[Stored data entries]
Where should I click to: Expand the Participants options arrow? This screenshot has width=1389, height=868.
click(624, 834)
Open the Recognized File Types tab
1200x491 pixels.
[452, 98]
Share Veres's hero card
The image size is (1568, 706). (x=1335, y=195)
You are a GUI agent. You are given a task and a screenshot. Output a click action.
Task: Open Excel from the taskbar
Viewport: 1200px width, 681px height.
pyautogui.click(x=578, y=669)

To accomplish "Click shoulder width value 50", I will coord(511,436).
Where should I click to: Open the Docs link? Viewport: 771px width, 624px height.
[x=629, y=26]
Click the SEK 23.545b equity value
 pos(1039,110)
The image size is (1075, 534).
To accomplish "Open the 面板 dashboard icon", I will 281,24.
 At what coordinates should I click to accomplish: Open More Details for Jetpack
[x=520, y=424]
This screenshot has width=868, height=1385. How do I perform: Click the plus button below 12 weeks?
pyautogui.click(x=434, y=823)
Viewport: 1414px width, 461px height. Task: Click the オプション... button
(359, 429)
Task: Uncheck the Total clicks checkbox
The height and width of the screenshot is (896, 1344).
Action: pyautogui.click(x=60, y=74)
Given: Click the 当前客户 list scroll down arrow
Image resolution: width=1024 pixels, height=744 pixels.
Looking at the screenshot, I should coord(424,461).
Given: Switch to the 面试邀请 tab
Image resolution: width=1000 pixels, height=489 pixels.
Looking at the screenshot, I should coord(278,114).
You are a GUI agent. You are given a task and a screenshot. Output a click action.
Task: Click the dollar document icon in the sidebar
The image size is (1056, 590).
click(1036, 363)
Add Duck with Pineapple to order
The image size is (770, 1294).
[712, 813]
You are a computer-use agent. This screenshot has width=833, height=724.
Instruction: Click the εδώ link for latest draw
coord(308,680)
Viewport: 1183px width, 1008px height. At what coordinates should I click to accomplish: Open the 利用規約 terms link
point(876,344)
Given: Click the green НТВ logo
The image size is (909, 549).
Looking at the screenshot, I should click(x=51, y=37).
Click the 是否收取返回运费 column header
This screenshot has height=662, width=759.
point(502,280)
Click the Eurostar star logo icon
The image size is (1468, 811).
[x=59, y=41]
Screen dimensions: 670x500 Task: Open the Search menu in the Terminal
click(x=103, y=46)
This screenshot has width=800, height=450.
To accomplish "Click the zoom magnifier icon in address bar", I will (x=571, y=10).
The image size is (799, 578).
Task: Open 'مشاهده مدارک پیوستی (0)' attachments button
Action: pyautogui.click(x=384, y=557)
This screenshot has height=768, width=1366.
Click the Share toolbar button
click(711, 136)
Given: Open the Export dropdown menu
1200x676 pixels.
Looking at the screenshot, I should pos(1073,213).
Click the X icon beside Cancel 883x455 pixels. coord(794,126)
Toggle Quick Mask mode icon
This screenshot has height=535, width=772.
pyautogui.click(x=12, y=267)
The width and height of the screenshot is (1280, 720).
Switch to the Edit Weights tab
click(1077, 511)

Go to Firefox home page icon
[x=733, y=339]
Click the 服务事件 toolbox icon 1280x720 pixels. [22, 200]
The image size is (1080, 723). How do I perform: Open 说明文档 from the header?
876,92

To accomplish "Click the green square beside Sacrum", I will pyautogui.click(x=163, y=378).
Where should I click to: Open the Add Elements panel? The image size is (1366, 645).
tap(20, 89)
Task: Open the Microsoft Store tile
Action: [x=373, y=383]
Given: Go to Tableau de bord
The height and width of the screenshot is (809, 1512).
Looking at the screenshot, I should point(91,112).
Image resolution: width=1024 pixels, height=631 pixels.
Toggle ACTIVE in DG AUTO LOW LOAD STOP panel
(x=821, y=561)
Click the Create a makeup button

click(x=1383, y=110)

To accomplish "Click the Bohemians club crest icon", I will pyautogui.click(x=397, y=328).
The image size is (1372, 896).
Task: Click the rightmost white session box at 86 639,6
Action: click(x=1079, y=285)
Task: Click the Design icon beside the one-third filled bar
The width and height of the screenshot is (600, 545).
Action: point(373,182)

(What you are asked to do)
Nothing may be omitted or altered; reproduce all of the entries.

(Output)
Where should I click to: Expand the Participants options arrow? This screenshot has width=1389, height=868.
click(624, 834)
Open the Recognized File Types tab
1200x491 pixels.
[452, 98]
Share Veres's hero card
The image size is (1568, 706). (x=1335, y=195)
You are a GUI agent. You are given a task and a screenshot. Output a click action.
Task: Open Excel from the taskbar
Viewport: 1200px width, 681px height.
pyautogui.click(x=578, y=669)

To accomplish "Click shoulder width value 50", I will coord(511,436).
Where should I click to: Open the Docs link? Viewport: 771px width, 624px height.
[x=629, y=26]
Click the SEK 23.545b equity value
 pos(1039,110)
The image size is (1075, 534).
To accomplish "Open the 面板 dashboard icon", I will 281,24.
 At what coordinates should I click to accomplish: Open More Details for Jetpack
[x=520, y=424]
This screenshot has width=868, height=1385. How do I perform: Click the plus button below 12 weeks?
pyautogui.click(x=434, y=823)
Viewport: 1414px width, 461px height. Task: Click the オプション... button
(359, 429)
Task: Uncheck the Total clicks checkbox
The height and width of the screenshot is (896, 1344).
Action: pyautogui.click(x=60, y=74)
Given: Click the 当前客户 list scroll down arrow
Image resolution: width=1024 pixels, height=744 pixels.
Looking at the screenshot, I should coord(424,461).
Given: Switch to the 面试邀请 tab
Image resolution: width=1000 pixels, height=489 pixels.
Looking at the screenshot, I should coord(278,114).
You are a GUI agent. You are given a task and a screenshot. Output a click action.
Task: Click the dollar document icon in the sidebar
The image size is (1056, 590).
click(1036, 363)
Add Duck with Pineapple to order
The image size is (770, 1294).
[712, 813]
You are a computer-use agent. This screenshot has width=833, height=724.
Instruction: Click the εδώ link for latest draw
coord(308,680)
Viewport: 1183px width, 1008px height. At what coordinates should I click to accomplish: Open the 利用規約 terms link
point(876,344)
Given: Click the green НТВ logo
The image size is (909, 549).
Looking at the screenshot, I should click(x=51, y=37).
Click the 是否收取返回运费 column header
This screenshot has height=662, width=759.
point(502,280)
Click the Eurostar star logo icon
The image size is (1468, 811).
[x=59, y=41]
Screen dimensions: 670x500 Task: Open the Search menu in the Terminal
click(x=103, y=46)
This screenshot has width=800, height=450.
To accomplish "Click the zoom magnifier icon in address bar", I will (x=571, y=10).
The image size is (799, 578).
Task: Open 'مشاهده مدارک پیوستی (0)' attachments button
Action: pyautogui.click(x=384, y=557)
This screenshot has height=768, width=1366.
Click the Share toolbar button
click(711, 136)
Given: Open the Export dropdown menu
1200x676 pixels.
Looking at the screenshot, I should pos(1073,213).
Click the X icon beside Cancel 883x455 pixels. coord(794,126)
Toggle Quick Mask mode icon
This screenshot has height=535, width=772.
pyautogui.click(x=12, y=267)
The width and height of the screenshot is (1280, 720).
Switch to the Edit Weights tab
click(1077, 511)

Go to Firefox home page icon
[x=733, y=339]
Click the 服务事件 toolbox icon 1280x720 pixels. [22, 200]
The image size is (1080, 723). How do I perform: Open 说明文档 from the header?
876,92

To accomplish "Click the green square beside Sacrum", I will pyautogui.click(x=163, y=378).
Where should I click to: Open the Add Elements panel? The image size is (1366, 645).
tap(20, 89)
Task: Open the Microsoft Store tile
Action: [x=373, y=383]
Given: Go to Tableau de bord
The height and width of the screenshot is (809, 1512).
Looking at the screenshot, I should point(91,112).
Image resolution: width=1024 pixels, height=631 pixels.
Toggle ACTIVE in DG AUTO LOW LOAD STOP panel
(x=821, y=561)
Click the Create a makeup button

click(x=1383, y=110)

To accomplish "Click the Bohemians club crest icon", I will pyautogui.click(x=397, y=328).
The image size is (1372, 896).
Task: Click the rightmost white session box at 86 639,6
Action: click(x=1079, y=285)
Task: Click the Design icon beside the one-third filled bar
The width and height of the screenshot is (600, 545).
Action: point(373,182)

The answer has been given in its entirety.